Mandiant, have released a report alleging that a Chinese Military Unit is one of the most prolific hacking groups in the world, and is responsible for the theft of “hundreds of terabytes” of data from foreign organisations and governments. Investigating attacks that have occurred since 2004, Mandiant claim that the group, whom they refer to as APT1 (Advanced Persistent Threat 1), targeted over 140 victims in separate attacks, and that more attacks have probably occurred.
In the report, which can be found here, Mandiant describe APT1 as just half of the operation, with significant support coming from a military unit, setup especially to coordinate cyber attacks. The report claims that this direct support is fundamental to APT1’s ability to implement and sustain the high number and sophistication of attacks mentioned in this investigation. Not only have Mandiant analysed the attacks committed by APT1, but they also claim to have located the building used by both APT1 and the Chinese military unit, in Pudong, Shanghai. An aerial photo can be found on page 13 of the report.
The direct support for APT1 is thought to come from People’s Liberation Army (PLA) Unit 61398. Many governments have long suspected Chinese organisations, with possible ties to government bodies, of targeting Western governments and businesses in a campaign of cyber espionage. Project 2049, a US think-tank focused on Asia, claimed Unit 61398 was responsible for targeting the US and Canada, specifically trying to steal political, economic and military related intelligence. This announcement came in 2011, so the idea of Chinese hackers is nothing new, Mandiant themselves claim to have been investigating different attacks since 2006.
Unit 61398, whilst supporting APT1, is also thought to be “similar to APT1 in its mission, capabilities, and resources.” There are believed to be other APT groups in China; the report estimates their to be 20 different groups all using the same style of attacks and all targeting Western organisations. The targets for their attacks are mainly corporations and government organisations, and are thought to be part of a 5-year growth plan implemented by the Chinese government. The aim of this particular operation is to steal information from industries seen as “strategically important” by the Chinese government.
The report was commissioned by the New York Times, as a direct reaction to what the NYT calls persistent hacking over a period of four months, by what it believes to be one of the APT groups based in China.
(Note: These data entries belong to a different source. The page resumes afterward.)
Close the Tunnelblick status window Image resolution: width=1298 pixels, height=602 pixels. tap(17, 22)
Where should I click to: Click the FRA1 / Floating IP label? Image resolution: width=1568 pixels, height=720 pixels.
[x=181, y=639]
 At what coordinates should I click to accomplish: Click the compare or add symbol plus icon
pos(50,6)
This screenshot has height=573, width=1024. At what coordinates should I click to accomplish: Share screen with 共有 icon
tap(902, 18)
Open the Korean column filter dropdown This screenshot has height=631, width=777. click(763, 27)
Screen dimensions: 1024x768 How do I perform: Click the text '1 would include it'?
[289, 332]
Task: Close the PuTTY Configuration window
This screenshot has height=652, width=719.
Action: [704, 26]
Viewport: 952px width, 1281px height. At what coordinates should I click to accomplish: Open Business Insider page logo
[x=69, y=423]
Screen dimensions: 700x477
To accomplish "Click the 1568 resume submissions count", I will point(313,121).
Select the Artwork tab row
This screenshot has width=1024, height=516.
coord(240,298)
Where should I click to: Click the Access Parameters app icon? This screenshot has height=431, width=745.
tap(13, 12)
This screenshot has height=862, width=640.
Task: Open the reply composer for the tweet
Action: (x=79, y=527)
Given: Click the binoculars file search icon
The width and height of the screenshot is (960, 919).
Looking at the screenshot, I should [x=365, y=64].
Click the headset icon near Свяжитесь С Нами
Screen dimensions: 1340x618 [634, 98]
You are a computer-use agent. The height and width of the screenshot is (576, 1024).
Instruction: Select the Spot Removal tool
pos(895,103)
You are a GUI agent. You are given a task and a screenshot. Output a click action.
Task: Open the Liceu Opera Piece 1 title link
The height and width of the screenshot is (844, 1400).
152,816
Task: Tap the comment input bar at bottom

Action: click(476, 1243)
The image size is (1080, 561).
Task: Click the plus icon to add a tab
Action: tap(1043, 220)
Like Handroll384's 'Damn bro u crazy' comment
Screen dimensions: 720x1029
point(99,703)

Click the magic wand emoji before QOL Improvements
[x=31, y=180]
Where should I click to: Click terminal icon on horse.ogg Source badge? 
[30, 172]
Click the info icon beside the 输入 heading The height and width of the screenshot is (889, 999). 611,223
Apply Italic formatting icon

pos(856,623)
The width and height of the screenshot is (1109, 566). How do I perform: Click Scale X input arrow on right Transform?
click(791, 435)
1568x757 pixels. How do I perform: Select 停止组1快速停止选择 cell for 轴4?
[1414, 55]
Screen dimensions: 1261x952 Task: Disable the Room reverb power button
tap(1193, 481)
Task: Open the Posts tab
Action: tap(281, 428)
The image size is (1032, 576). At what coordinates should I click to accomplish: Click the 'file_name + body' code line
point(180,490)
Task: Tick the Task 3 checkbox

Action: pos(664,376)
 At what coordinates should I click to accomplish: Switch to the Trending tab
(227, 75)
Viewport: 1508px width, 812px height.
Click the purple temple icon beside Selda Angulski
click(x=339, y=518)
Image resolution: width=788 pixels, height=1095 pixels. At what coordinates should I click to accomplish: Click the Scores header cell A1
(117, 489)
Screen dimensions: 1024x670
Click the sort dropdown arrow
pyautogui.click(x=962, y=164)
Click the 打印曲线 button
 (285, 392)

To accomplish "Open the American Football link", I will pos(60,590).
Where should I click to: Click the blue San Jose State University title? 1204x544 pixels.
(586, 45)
APT1 was not believed to be behind the hacking attacks on the NYT, but was identified as being a major component of the Chinese government’s corporate espionage program, deployed as part of their 5 year plan. Despite being part of a 5 year plan, the first attack of which occurred in 2004, this report has identified new victims in 10 different industries in the first month of 2011 alone, suggesting that operations were ongoing after 2009, and may well be occurring to this day.
The APT1 group are accused of targeting many different victims, 141 businesses across 20 industries to be precise. Mandiant report that these attacks have been well practised, with a definitive methodology set up designed to steal as much intellectual property as possible with as little disruption as possible. The attacks analysed were so sophisticated that on average victims’ networks were infiltrated for 356 days, and in the most extreme of cases, a victims’ network was accessed for 1,764 days. In a separate instance ”6.5 terabytes of compressed data [were stolen] from a single organisation over a ten month period”.
This latest report will simply add to the already mounting suspicion that the Chinese government are involved in cyber espionage. Despite being suspicious of this for a few years, the US government are reportedly unhappy at the release of this document, as it has “huge diplomatic sensitivities“. At the time of writing, no official statement has been made by the White House in response to the report, but they will surely be aware of its implications. How and when they will react is the next big development in this intriguing story.